PROBLEM DESCRIPTION :: Below are the lines to check; count those holding the string "menu" and give only the number.
--- PROVIDED RECORDS ---
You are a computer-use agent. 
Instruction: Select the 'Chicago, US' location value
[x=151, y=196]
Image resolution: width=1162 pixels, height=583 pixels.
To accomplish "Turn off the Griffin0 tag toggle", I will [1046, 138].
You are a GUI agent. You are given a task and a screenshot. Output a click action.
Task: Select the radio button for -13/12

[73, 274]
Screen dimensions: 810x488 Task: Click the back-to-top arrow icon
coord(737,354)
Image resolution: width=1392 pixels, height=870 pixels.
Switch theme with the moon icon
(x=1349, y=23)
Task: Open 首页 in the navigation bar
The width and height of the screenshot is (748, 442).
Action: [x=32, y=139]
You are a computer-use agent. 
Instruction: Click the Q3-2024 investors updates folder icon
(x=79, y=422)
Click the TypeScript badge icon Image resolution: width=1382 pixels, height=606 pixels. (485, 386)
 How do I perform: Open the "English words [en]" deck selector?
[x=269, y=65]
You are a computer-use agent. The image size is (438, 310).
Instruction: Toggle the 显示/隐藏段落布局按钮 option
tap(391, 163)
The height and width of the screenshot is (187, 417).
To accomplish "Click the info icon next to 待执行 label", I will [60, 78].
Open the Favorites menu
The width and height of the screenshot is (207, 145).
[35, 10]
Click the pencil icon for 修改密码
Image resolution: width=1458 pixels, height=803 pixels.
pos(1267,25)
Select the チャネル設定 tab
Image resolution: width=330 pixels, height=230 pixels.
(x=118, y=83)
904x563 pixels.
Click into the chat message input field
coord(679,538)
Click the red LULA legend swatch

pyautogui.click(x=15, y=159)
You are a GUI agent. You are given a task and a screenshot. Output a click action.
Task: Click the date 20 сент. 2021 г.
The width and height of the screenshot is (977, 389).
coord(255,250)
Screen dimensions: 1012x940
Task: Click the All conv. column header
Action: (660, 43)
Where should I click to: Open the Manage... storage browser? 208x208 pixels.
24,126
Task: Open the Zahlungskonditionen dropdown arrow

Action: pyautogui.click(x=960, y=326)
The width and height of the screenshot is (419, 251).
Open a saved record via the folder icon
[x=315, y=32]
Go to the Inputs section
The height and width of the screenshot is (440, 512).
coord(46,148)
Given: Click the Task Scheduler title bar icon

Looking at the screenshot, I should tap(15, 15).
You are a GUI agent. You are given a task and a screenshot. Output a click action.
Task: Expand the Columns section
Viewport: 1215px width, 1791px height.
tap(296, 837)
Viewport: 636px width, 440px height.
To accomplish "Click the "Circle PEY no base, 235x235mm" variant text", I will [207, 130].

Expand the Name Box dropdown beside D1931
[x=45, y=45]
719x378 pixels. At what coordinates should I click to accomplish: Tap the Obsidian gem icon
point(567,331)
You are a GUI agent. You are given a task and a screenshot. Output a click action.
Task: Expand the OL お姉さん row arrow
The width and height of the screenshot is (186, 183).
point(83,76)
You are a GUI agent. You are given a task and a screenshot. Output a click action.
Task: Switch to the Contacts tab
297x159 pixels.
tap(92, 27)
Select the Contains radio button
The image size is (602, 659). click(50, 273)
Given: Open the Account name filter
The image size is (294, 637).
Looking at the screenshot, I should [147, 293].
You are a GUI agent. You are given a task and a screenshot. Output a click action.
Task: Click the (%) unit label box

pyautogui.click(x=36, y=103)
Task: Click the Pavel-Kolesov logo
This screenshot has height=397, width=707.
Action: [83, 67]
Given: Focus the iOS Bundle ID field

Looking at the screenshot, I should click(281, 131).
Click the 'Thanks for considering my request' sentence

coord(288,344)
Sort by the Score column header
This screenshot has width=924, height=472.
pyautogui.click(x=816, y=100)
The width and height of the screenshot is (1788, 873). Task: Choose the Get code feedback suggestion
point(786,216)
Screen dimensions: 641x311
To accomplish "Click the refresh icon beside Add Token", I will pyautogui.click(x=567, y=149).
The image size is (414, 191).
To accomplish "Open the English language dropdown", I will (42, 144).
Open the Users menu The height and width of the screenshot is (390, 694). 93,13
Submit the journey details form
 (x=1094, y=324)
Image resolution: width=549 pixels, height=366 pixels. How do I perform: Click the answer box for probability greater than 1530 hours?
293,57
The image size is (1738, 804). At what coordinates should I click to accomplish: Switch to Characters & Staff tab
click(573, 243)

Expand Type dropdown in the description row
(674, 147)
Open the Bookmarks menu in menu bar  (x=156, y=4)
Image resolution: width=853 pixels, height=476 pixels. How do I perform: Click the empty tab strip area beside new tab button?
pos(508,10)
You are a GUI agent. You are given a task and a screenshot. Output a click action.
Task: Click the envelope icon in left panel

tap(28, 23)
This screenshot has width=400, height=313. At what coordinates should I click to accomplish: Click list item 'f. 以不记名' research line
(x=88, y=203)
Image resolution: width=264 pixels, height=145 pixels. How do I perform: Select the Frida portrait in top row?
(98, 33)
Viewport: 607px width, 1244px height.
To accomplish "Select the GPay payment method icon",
---
FINISHED EXERCISE :: 3